Changing a cell from a relative to an absolute reference can be done by following the steps below.

- Open Microsoft Excel.
- Highlight the cell containing the formula you want to have changed into an absolute or relative reference.
**In the formula box**as shown below, click the formula box or highlight the formula and press the**F4 key**to switch between an absolute and relative cell reference.

Tip: You can also highlight portions of the formula and press F4 to have a partial absolute reference.

If you want to write manually or create your own absolute reference, use the "$" symbol in your formula. Below is a basic example demonstrating the difference between a basic relative and absolute reference.

## Relative reference

=SUM(A1:A3)

The above formula adds the values of A1 through A3 and is a basic formula most users should be familiar with.

## Absolute reference

=SUM($A$1:$A$3)

To change the above relative reference to an absolute reference, add a "$" symbol in front of the column and row.

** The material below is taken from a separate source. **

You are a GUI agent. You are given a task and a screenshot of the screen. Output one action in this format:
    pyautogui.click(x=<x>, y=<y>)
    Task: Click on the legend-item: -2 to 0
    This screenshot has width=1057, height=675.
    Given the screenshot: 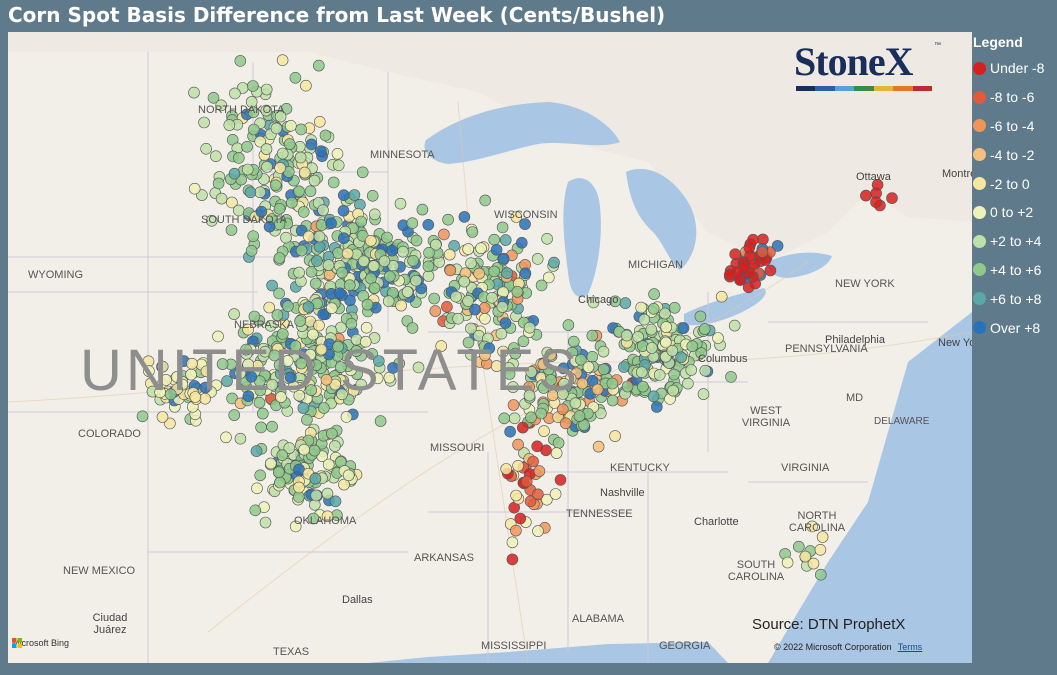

## Partial Absolute reference

You can also create a partial absolute reference, which allows for flexibility in the formula and functionality in a spreadsheet.

=SUM($A1:$A3)

In this first example, only the column (A) is an absolute reference, while the row is a relative reference. So when this formula is copied to another column and row, the formula will still reference column A, but it will change the row based on where it has been copied to.

=SUM(A$1:A$3)

In this second example, only the rows (1 through 3) are an absolute reference, while the column is a relative reference. So when this formula is copied to another column and row, the formula will still reference rows 1 through 3, but it will change the column based on where it has been copied to.